What you need to do: Which lines in the records below contain the word "filter"? Return each of them.
┌──
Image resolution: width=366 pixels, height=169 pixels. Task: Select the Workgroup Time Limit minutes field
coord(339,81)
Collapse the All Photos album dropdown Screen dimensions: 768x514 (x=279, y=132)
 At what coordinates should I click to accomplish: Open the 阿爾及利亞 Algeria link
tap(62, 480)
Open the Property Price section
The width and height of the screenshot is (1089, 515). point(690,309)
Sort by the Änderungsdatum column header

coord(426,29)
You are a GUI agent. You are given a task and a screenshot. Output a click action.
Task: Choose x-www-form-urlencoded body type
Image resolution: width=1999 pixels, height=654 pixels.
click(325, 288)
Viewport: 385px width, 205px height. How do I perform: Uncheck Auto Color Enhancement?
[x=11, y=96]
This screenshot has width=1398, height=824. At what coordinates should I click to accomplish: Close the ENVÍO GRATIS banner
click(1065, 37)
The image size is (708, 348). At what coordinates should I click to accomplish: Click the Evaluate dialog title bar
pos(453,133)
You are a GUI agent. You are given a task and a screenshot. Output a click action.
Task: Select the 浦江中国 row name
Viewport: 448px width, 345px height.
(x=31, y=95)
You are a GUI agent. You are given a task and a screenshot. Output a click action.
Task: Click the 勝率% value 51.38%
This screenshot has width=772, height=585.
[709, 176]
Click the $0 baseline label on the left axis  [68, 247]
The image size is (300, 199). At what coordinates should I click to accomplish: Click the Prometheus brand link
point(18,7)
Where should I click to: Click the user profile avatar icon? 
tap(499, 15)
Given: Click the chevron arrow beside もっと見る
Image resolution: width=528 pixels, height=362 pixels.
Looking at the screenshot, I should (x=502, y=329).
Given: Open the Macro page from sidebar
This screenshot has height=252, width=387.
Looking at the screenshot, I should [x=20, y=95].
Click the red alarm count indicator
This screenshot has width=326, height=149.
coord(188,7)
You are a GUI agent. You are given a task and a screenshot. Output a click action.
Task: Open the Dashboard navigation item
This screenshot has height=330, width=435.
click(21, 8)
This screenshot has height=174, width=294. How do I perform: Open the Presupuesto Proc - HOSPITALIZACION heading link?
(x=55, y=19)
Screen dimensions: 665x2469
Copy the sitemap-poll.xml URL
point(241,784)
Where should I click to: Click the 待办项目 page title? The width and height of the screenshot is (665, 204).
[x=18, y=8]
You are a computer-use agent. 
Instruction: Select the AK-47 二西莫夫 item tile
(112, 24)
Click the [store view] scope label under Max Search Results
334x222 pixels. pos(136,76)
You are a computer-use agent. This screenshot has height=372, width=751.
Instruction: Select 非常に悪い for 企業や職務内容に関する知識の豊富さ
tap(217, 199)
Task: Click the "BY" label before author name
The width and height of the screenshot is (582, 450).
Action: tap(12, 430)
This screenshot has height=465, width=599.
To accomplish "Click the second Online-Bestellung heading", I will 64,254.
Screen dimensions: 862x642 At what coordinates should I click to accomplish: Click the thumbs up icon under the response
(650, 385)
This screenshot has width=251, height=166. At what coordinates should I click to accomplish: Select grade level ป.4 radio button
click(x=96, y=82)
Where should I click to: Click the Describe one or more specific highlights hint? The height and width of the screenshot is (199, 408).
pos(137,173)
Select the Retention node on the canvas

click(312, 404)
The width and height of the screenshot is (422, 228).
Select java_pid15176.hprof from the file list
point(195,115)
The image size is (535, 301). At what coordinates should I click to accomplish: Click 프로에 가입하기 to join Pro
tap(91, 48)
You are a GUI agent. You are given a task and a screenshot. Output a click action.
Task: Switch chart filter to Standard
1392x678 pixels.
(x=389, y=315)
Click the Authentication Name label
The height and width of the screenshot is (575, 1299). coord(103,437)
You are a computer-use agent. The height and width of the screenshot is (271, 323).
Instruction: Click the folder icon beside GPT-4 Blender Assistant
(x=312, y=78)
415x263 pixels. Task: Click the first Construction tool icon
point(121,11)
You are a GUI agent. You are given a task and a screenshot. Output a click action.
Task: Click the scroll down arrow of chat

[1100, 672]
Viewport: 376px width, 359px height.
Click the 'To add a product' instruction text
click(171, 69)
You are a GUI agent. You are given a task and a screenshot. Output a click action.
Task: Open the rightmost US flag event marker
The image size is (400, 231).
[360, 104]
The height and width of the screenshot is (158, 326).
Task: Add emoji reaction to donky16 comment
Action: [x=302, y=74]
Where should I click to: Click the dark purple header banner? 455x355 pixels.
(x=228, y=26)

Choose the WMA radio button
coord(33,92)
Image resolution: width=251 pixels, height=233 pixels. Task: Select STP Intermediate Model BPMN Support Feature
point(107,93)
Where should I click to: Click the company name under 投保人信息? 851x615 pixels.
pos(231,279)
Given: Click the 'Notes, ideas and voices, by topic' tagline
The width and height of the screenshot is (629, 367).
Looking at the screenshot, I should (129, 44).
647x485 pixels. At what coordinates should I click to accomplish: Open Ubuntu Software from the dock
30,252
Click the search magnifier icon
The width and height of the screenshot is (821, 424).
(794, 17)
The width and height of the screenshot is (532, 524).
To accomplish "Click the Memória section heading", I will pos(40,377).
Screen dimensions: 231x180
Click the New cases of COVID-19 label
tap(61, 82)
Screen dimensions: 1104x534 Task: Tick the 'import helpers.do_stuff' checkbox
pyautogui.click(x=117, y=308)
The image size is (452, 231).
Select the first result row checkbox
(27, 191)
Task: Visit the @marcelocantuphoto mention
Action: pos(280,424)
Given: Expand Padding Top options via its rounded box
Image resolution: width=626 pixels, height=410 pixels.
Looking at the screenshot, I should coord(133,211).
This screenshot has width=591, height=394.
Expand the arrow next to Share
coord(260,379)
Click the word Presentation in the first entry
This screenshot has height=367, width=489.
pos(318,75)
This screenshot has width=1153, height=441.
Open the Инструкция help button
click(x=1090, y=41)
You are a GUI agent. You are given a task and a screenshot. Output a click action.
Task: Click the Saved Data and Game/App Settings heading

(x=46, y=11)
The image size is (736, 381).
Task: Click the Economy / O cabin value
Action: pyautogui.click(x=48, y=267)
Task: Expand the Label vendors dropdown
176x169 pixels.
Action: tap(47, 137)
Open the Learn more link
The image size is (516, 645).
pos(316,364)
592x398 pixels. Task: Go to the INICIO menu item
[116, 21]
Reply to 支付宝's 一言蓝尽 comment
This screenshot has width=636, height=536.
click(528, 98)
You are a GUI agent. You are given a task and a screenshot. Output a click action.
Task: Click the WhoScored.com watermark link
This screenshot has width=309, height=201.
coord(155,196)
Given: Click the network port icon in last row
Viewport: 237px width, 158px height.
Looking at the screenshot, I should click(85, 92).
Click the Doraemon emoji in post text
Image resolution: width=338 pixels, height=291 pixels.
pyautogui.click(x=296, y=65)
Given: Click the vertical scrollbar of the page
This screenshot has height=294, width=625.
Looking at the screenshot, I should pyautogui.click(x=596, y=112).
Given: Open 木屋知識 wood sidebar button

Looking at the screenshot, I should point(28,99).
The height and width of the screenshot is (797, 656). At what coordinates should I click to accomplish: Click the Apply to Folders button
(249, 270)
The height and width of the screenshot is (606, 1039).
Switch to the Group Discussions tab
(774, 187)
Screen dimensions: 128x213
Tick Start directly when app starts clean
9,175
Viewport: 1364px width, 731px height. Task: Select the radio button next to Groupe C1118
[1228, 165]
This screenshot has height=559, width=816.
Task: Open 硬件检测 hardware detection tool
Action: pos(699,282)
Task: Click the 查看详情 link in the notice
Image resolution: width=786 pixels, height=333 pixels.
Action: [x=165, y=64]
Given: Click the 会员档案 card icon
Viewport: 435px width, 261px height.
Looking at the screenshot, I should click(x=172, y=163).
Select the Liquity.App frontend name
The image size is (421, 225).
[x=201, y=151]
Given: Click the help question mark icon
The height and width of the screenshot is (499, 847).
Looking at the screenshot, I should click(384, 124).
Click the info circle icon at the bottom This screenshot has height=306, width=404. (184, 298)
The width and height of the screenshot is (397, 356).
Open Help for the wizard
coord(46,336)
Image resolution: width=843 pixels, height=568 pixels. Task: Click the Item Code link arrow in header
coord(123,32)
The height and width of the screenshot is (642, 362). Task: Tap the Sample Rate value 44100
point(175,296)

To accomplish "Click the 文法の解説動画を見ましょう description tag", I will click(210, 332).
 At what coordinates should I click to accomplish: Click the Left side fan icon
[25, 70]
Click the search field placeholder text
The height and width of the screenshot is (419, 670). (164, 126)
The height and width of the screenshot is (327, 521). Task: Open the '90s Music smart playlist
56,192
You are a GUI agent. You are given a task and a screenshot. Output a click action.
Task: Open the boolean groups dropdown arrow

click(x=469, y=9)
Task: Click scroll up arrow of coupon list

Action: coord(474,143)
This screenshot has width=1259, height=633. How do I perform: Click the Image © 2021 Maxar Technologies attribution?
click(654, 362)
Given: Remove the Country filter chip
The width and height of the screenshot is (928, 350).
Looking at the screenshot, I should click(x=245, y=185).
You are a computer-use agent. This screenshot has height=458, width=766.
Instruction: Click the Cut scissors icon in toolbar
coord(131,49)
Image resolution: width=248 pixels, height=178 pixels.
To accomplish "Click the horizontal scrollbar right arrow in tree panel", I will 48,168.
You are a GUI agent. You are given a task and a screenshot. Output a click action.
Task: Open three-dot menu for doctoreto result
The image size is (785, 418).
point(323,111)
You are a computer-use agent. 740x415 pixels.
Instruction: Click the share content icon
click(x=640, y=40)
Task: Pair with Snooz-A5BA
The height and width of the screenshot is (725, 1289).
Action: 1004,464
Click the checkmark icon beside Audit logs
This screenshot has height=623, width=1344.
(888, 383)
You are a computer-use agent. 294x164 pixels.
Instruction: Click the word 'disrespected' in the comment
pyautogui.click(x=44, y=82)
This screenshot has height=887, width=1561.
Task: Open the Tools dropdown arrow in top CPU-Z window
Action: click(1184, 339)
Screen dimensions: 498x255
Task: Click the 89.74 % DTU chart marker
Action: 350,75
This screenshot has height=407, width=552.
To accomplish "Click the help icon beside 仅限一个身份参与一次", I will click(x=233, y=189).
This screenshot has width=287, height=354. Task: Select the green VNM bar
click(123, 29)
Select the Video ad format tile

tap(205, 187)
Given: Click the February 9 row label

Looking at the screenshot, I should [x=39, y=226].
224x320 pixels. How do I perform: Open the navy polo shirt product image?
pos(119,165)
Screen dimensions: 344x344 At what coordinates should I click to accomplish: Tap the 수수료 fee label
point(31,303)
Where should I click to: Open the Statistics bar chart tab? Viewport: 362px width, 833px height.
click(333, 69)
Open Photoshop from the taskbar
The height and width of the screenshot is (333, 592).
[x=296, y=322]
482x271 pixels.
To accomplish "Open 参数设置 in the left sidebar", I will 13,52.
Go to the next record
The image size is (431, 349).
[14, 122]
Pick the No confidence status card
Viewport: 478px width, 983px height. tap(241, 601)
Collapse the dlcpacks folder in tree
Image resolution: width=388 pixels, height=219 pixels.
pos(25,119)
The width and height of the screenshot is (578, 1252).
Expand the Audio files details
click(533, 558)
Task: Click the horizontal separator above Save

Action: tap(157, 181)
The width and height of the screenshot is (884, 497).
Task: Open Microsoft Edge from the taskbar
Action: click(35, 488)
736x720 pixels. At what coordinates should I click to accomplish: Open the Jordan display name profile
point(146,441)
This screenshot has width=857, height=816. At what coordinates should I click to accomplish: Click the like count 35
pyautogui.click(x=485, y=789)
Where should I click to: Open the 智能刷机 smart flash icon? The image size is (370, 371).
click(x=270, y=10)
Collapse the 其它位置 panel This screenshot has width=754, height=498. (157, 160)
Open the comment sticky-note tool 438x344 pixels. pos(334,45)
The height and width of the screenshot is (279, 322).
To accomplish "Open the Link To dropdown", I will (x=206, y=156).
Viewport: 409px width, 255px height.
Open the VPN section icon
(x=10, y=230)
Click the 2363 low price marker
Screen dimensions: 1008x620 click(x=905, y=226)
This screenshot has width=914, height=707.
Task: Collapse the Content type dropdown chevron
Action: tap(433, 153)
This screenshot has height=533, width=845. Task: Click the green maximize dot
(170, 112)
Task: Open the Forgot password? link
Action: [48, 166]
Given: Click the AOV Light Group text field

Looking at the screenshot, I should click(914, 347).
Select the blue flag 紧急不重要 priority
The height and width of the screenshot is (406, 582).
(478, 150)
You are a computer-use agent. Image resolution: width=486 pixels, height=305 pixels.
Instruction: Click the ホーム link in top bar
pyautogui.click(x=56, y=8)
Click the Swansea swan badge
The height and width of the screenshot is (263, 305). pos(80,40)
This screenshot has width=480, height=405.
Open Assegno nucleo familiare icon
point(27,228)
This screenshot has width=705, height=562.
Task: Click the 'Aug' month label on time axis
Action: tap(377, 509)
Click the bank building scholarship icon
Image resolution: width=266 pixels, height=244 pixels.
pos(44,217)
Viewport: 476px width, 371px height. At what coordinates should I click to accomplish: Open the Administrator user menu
└──
Problem solution:
Task: Switch chart filter to Standard
Given: Remove the Country filter chip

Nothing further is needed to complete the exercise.